Indeed, feeling for that boy, whose picture she had carried for so long, and about whom she had written so many times to his parents, and who was mentioned in some loving manner in almost every one of those letters which Ruth had received from Decatur, had its part in the tumult of sensations oversweeping her. But dominant in that tumult was the knowledge that his discovery—and, even more certainly, the arrival of George Byrne—meant extinction of Ruth as Cynthia Gail; meant annihilation of her projects and her plans; meant, perhaps, destruction of her even as Ruth Alden.
Ruth had not ceased to realize, during the tremendous events of these last weeks, that at any moment someone might appear to betray her; and she had kept some calculation of the probable consequence. When she had first embraced this wild enterprise, which fate had seemed to proffer, she had entered upon considerable risks; if caught, she would have the difficult burden of proof, when she was taking the enemy’s money and using a
passport supplied by the enemy and following—outwardly, at least— the enemy’s instructions, that she was not actually acting for the enemy. But if she had been betrayed during the first days, it would have been possible to show how the true Cynthia Gail met her death and to show that she—Ruth Alden—could have had no hand in that. But now more than two months had passed since that day in Chicago when Ruth Alden took on her present identity—more than two months since the body of Cynthia Gail, still unrecognized, must have been cremated or laid away in some nameless grave. Therefore, the former possibility no longer existed.

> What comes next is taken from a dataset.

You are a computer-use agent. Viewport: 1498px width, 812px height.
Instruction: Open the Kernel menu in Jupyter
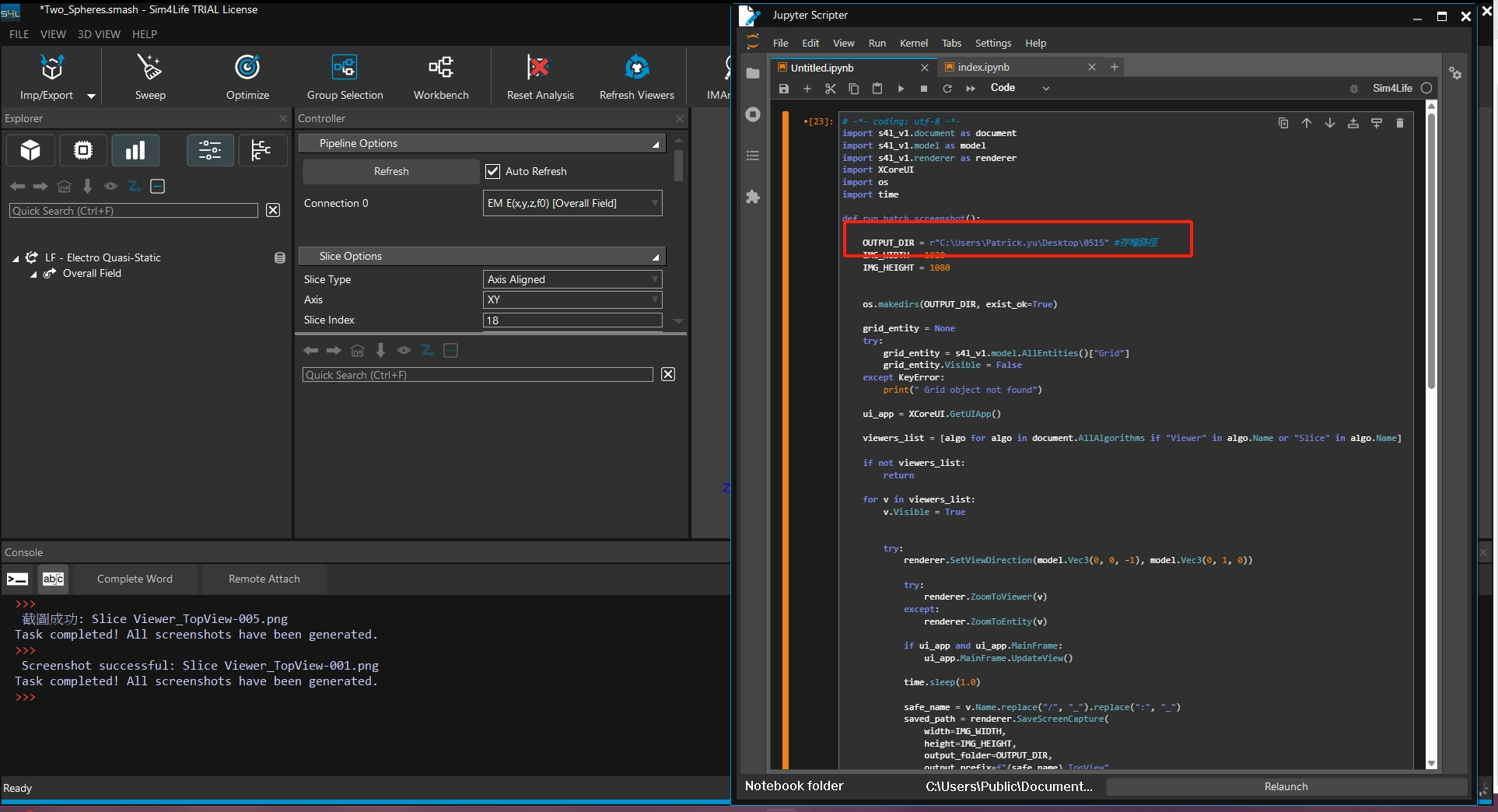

Horror at her position, if she suddenly faced one of Cynthia Gail’s family, sometimes startled Ruth up wide-awake in bed at night. She had not been able to think what to do in such case as that; her mind had simply balked before it; and every added week with its letters subscribed by those forged “Thias” to Cynthia’s father, and those intimate endearments to Cynthia’s mother, and those letters about love to George Byrne—well, every day had made it more and more impossible to prepare for the sometime inevitable confession.
For confession to Cynthia’s family must come if Ruth lived; but only—she prayed—after the war and after she had done such service that Cynthia’s people could at least partially understand why she had tricked them. The best end of all, perhaps—and perhaps the most probable—was that Ruth should be killed; she would die, then, as Cynthia, and no one would challenge the dead. That was how Ruth dismissed the matter when the terror within clamored for answer. But she could not so dismiss it now.
Impulse seized her to flee and to hide. But, in the France of the war, she could not easily do that; nor could she slip off from Cynthia’s identity and name without complete disaster. Anywhere she went—even if she desired to take lodgings in a different zone in Paris, or indeed if she was to dwell elsewhere in the same zone— she must present Cynthia’s passport and continue as Cynthia. And other, and more conclusive reasons, controlled her.
Her sole justification for having become Cynthia Gail was her belief that she could go into Germany by aid of the German agents who would know her as Cynthia Gail. They could find her only if she went about Cynthia Gail’s work and lived at the lodgings here.